Not only is private and health information a frequent target of cyber security threats, not keeping the information safe carries several costly penalties. Even as security programs and hackers' workarounds continue to evolve, one consistent weakness is human error.
Here are two ways to minimize human inconsistency in your cyber security measures:
1. Make Training a Priority
A lot of security gaps are things people don't think twice about. Whether it's downloading a file, opening an email without double-checking the sender, or even letting a repair technician past the front desk if they give a good reason for being there, human errors are based in convenience and lack of knowledge.
Make sure your employees and coworkers know the security procedures for all circumstances, as well as a list of seemingly reasonable times to deviate from the procedures that could be a trap. Also be sure to give a reason for each protocol: even if they don't remember the underlying concern, giving people any reason for an action makes them more likely to agree.

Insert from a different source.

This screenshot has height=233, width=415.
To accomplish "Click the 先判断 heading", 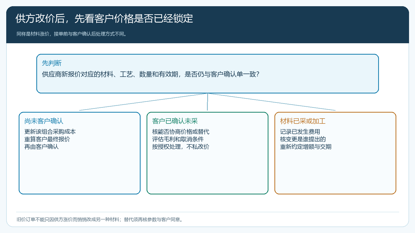I will 52,63.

Some of the most common traps are encouraging a download to solve a problem or letting in an unauthorized guest because they say why they're there.
2. Reduce Human Decision Making
Instead of leaving it up to individual employees to judge whether an attachment is safe, integrate malware protection with your email client.
Instead of letting your devices' operating systems decide upgrade schedules and give prompts for patch installations, follow a set schedule that your network administrator controls. The less variability there is in your IT management, the more secure it will be.